I have a BigQuery dataset with a series of 3 GB table that I am trying to sync to Google Cloud Postgres. The sync was successful when I tried running it for just 1 table, so I decided to try the incremental sync mode with deduped + history. I then merged the 2nd table from BigQuery into the first one that was already synced in order to test the incremental sync. The problem is that near the end of the sync, this error happens:
Database Error in model contacts_common_part_10000000_stg (models/generated/airbyte_incremental/for_export/contacts_common_part_10000000_stg.sql)
temporary file size exceeds temp_file_limit (3807390kB)
compiled SQL at …/build/run/airbyte_utils/models/generated/airbyte_incremental/for_export/contacts_common_part_10000000_stg.sql,retryable=,timestamp=1667879986684]]]
2022-11-08 03:59:47 normalization-orchestrator >
2022-11-08 03:59:47 normalization-orchestrator > ----- END DEFAULT NORMALIZATION -----
2022-11-08 03:59:47 normalization-orchestrator >
2022-11-08 03:59:47 normalization-orchestrator > Writing async status SUCCEEDED for KubePodInfo[namespace=jobs, name=orchestrator-norm-job-804129-attempt-1, mainContainerInfo=KubeContainerInfo[image=airbyte/container-orchestrator:dev-4c6f520, pullPolicy=IfNotPresent]]…
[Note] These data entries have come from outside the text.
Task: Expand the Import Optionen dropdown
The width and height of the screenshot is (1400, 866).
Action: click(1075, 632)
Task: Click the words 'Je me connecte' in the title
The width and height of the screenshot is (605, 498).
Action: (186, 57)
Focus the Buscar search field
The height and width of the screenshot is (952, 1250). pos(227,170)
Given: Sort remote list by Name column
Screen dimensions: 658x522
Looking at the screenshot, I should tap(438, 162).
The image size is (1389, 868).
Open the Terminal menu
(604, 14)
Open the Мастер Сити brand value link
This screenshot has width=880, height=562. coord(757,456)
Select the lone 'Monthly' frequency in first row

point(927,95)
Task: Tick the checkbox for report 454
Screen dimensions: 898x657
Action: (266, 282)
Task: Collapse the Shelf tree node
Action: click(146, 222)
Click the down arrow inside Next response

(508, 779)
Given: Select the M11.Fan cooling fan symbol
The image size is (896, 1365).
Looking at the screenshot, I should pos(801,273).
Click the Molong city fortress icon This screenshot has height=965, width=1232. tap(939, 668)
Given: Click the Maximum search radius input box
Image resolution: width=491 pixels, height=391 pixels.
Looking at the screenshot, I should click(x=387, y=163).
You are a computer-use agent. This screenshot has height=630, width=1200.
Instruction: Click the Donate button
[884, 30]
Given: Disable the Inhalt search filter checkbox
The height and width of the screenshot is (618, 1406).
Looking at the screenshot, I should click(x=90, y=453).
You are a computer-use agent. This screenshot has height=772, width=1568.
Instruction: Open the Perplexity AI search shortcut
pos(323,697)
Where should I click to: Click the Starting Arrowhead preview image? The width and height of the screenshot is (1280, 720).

2022-11-08 03:59:48 INFO i.a.c.t.TemporalUtils(withBackgroundHeartbeat):316 - Stopping temporal heartbeating…
2022-11-08 03:59:48 INFO i.a.w.t.TemporalAttemptExecution(get):162 - Stopping cancellation check scheduling…
2022-11-08 03:59:48 INFO i.a.c.t.TemporalUtils(withBackgroundHeartbeat):283 - Stopping temporal heartbeating…
2022-11-08 04:00:02 INFO i.a.w.t.s.ReplicationActivityImpl(getContainerLauncherWorkerFactory):301 - received response from from jobsApi.getJobInfoLight: class JobInfoLightRead {
job: class JobRead {
id: 806801
configType: sync
configId: 3b154632-e660-4d4f-9bec-afd006ff9453
createdAt: 1667880000
updatedAt: 1667880000
status: running
resetConfig: null
}
}
I am using the online version of Airbyte (cloud.airbyte.io) and I have a Postgres Machine with 2 vCPUs and 13GB of memory.
The reason I am trying out the incremental sync is because the BigQuery tables should be merged in Postgres and the total size of the merged table should be around 75 GB in total and with more data to be added in the future.